Saved data entries:
-- Opening Marker --
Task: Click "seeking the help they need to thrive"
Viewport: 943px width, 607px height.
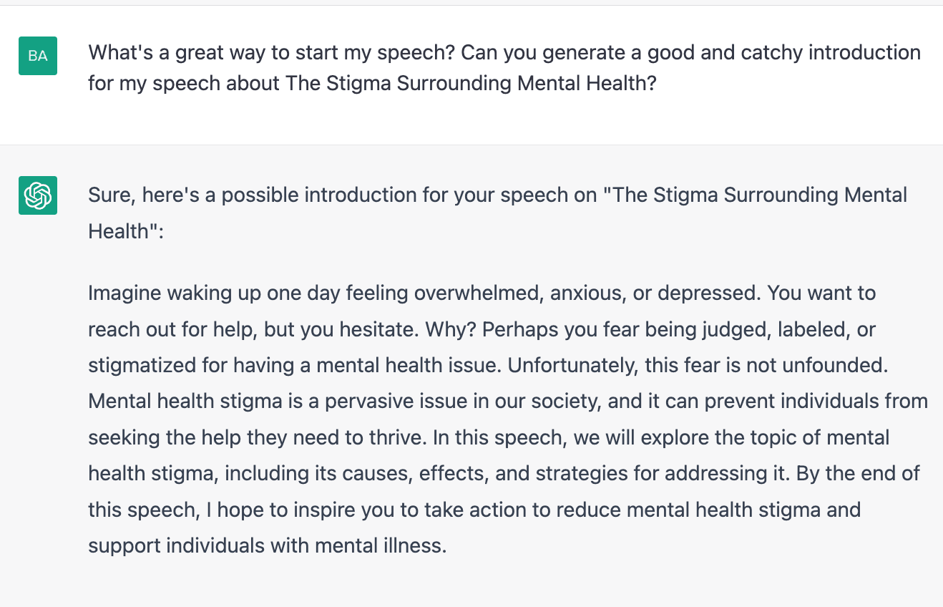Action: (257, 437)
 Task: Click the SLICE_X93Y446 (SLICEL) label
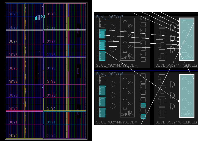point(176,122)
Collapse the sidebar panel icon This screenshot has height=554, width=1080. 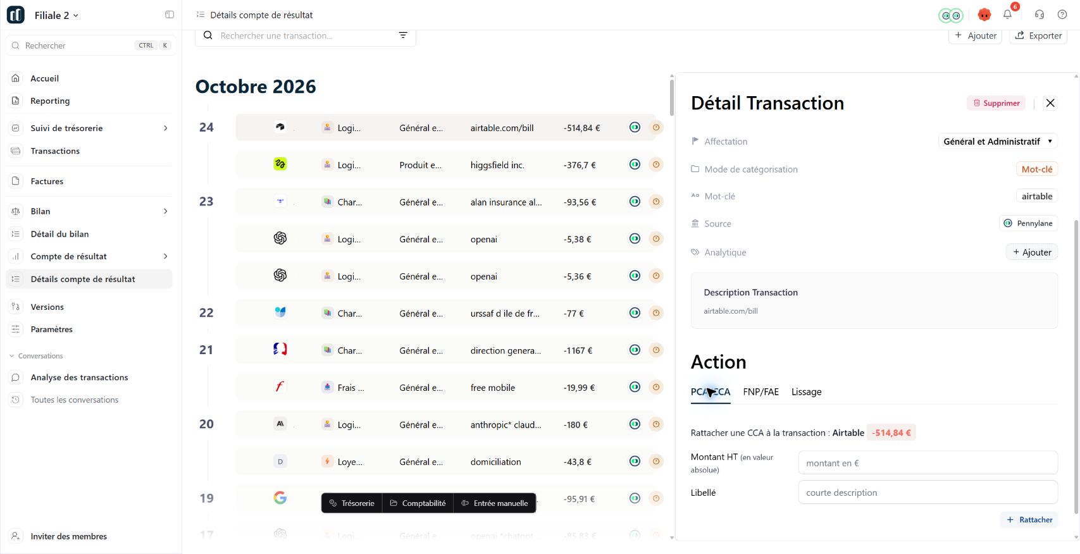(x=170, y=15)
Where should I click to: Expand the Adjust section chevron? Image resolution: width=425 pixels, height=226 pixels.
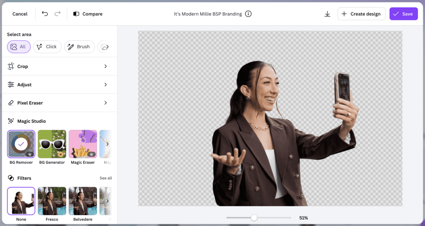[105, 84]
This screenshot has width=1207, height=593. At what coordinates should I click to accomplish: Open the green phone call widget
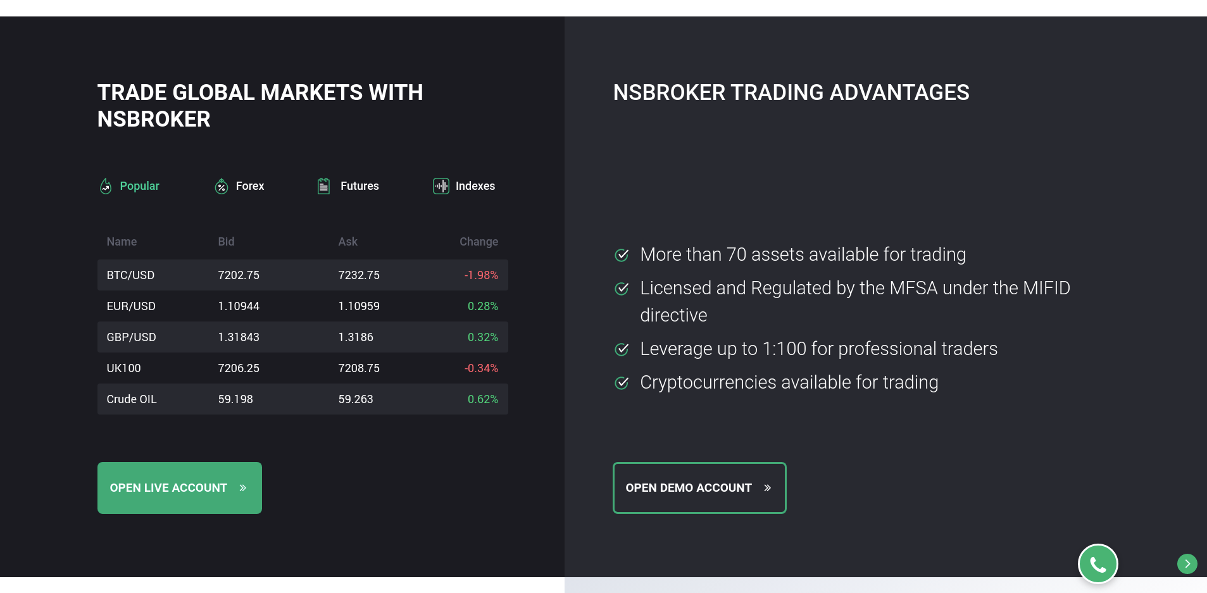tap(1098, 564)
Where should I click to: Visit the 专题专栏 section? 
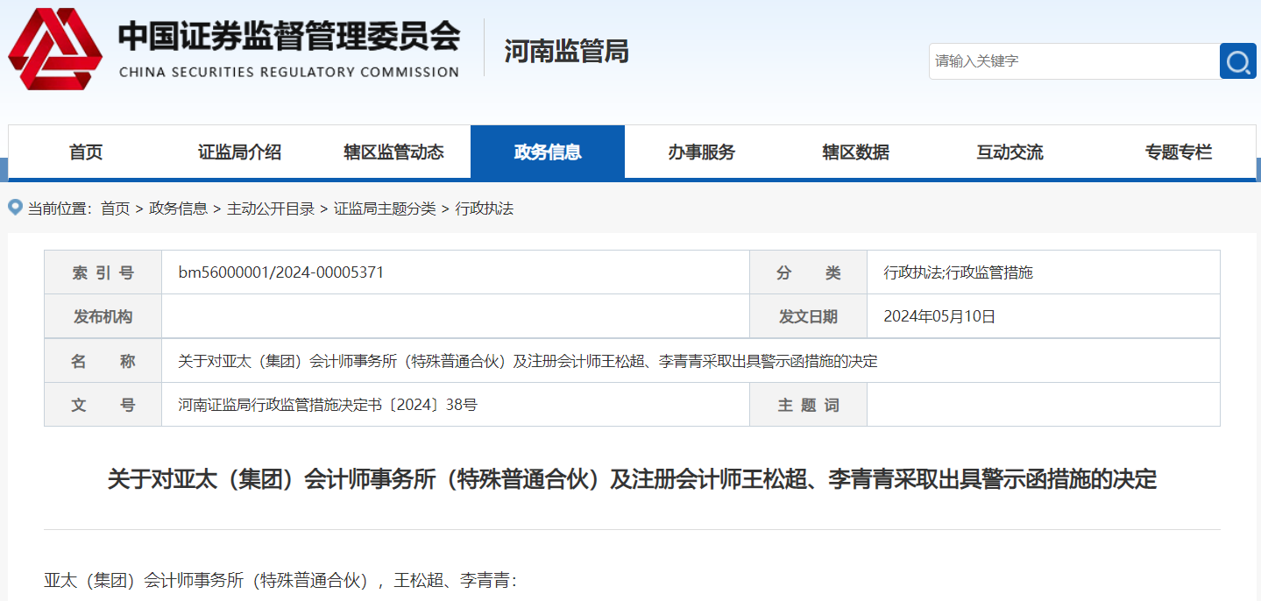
-- Closing Marker --
### What the task asks
Reproduce, exactly and with no pictures, the lines from the line containing "Where should I click to: Expand" through the closing line of the data above, keeping both ends.

### Result
Where should I click to: Expand the Adjust section chevron? Image resolution: width=425 pixels, height=226 pixels.
[105, 84]
This screenshot has width=1207, height=593. At what coordinates should I click to accomplish: Open the green phone call widget
tap(1098, 564)
Where should I click to: Visit the 专题专栏 section? 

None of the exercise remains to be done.